Sociedade sem dor e a biblioteca da meia noite
Byung-Chul Han escreveu a Sociedade Paliativa, a propósito não apenas da Pandemia, mas também e sobretudo da busca de um mundo sem dor, somos capazes até de sofrimentos e grandes esforços em função do narcisismo e da estética pessoal, aquilo que Peter Sloterdijk chamou de “a sociedade de exercícios”, porém uma ascese desespiritualizada.
O romance do escritor inglês Matt Haig: A biblioteca da meia noite, fala de uma mulher de 35 anos cheia de talentos e poucas conquistas, arrependida de suas más escolhas na vida, ela se pergunta se poderia ter vivido de modo diferente, ao perder o emprego e seu gato ser atropelado decide tirar a própria vida, no estágio entre a vida e a morte encontra a Biblioteca da Meia Noite (figura ilustração da capa), com as possibilidades de vidas que podia ter vivido.
Com ajuda de uma velha amiga decide mudar para a Austrália e reatar antiga relações, assim descobre que é possível rever a vida e desfazer algo que nos arrependemos, ter esperança.
Entre os dramas iniciais de Nora destaco o trecho que ela diz: “Eu fico com dor de cabeça olhando para… celulares”, não é só ela, é muita gente, isto tira a capacidade de reflexão e do silêncio que Byung-Chul Han reivindica, aquela que pode fazer refletir sobre a vida e nossos atos.

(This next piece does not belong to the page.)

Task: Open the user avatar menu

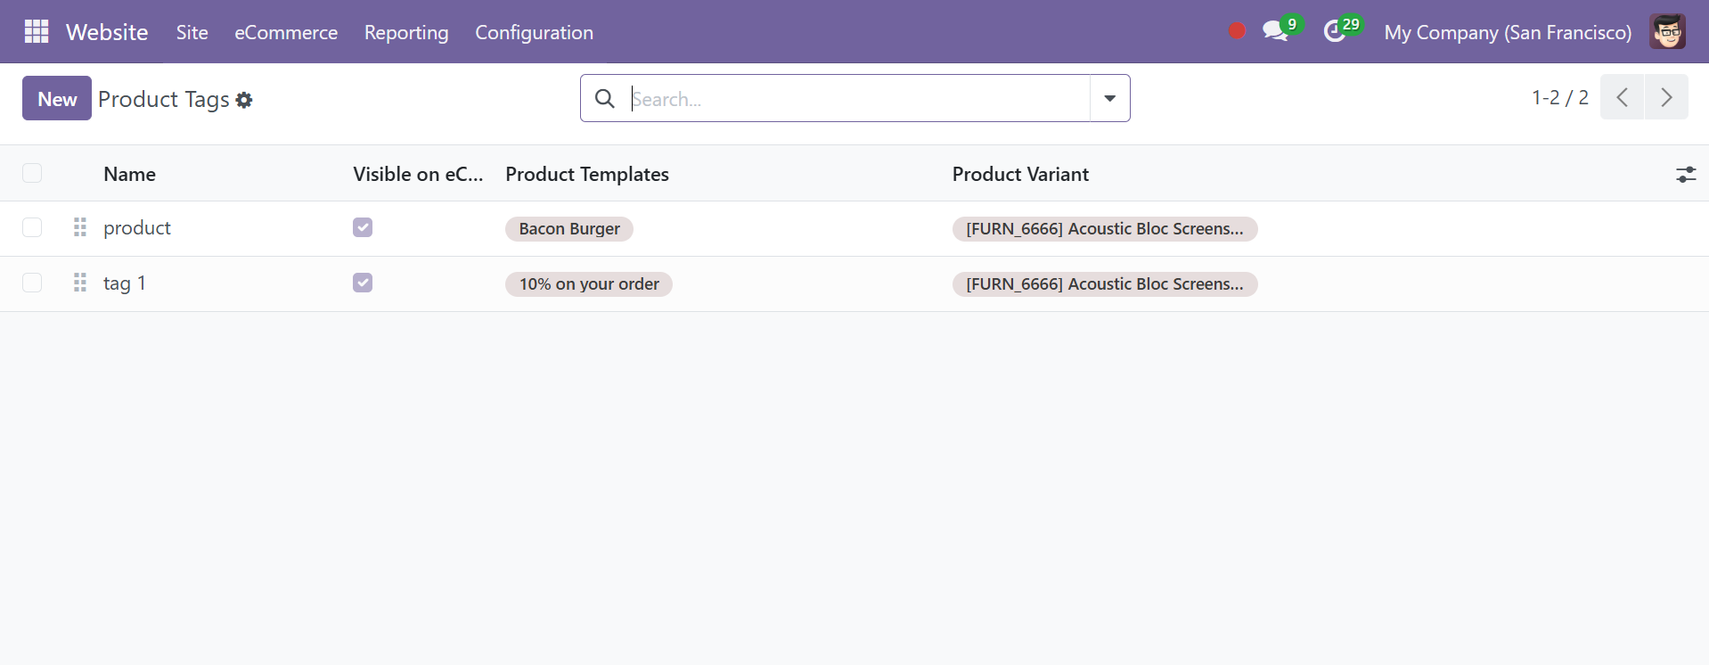Action: (x=1667, y=32)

A sociedade paliativa, conforme Byung-Chul Han, nada tem a ver com a medicina paliativa, explica o filósofo coreano-alemão: “Assim, cada crítica da sociedade tem de levar a cabo uma hermenêutica da dor. Caso se deixe a dor apenas a carga da medicina, deixamos escapar o seu caráter de signo” (Han, 2011).
Lembra um ditado de Ernest Jünger: “Dize tua relação com a dor, e te direi quem és!”, assim cada sofrimento social ou social deve preceder e anteceder a momentos de reflexão, ou como gosta Byung-Chul, de uma “Vida Contemplativa” outro ensaio do autor.

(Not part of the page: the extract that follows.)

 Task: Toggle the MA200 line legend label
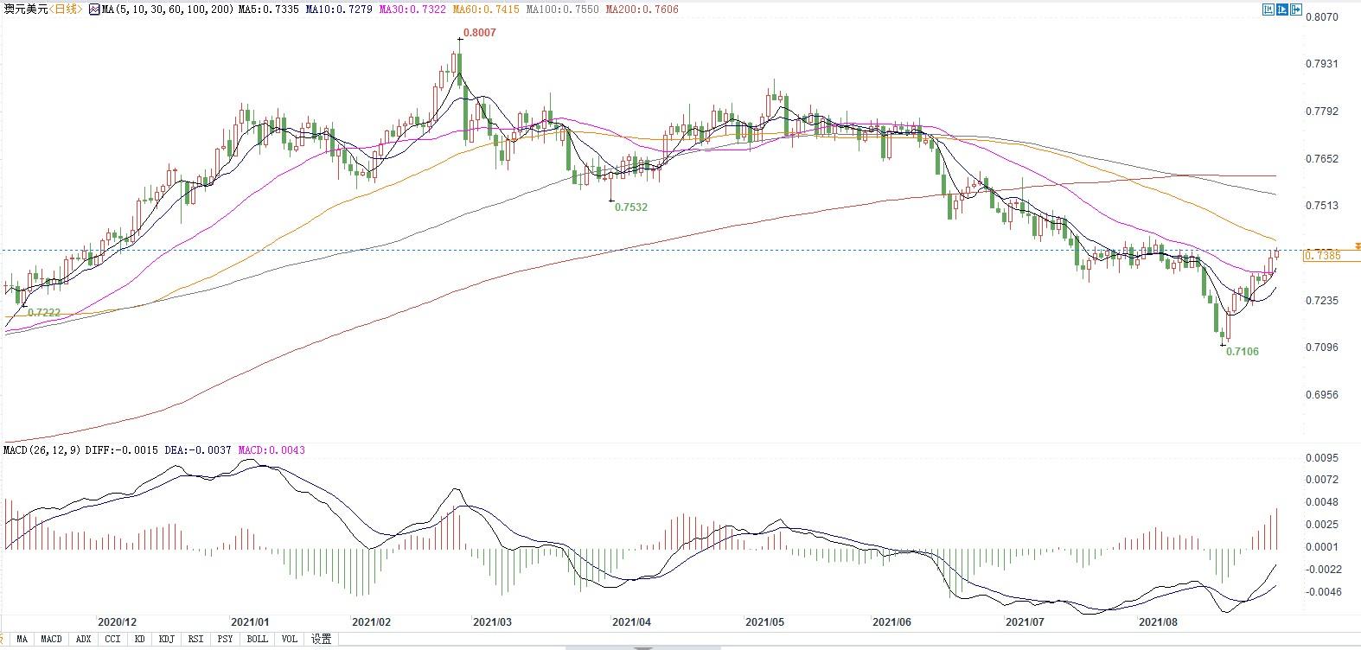tap(642, 10)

“A sociedade da sobrevivência perde inteiramente o sentido para a boa vida. Também o desfrute é sacrificado à saúde elevada a um fim em si mesmo” (Han, 2021, p. 34), ou seja, a própria ausência de uma “hermenêutica” da dor pode levar ao fim do sentido da vida.
Esclarece também o sentido de homo sacer e via nua de Agamben: “Sem resistência sujeitamo-nos ao o estado de exceção que reduz a vida à vida nua” (Han, 2021, p. 34).
As angústias, as solidões e as depressões não tem apenas causas sociais, mas aquilo do que alimentamos nossas almas, na passagem bíblia que o profeta Isaías vai visitar Ezequiel que está acometido de uma doença mortal (Is 1,1-6) após as súplicas de Ezequias, através da palavra de Isaías Deus liberta-o não só da doença dando-lhe mais 15 anos de vida, mas também “vou libertar-te das mãos do Rei Assíria, junto com esta cidade, que ponho sob minha proteção” (Is 1,6).
Claro a solução social não é passe de mágica, mas encaramos melhor se nossa dor é entendida.
Haig, M. A biblioteca da meia noite. Tradução: Adriana Fidalgo, RJ: Editora Record, 2020.
Han, Byung-Chul. A sociedade paliativa: a dor hoje. Trad. Lucas Machado. Petrópolis: Vozes, 2021.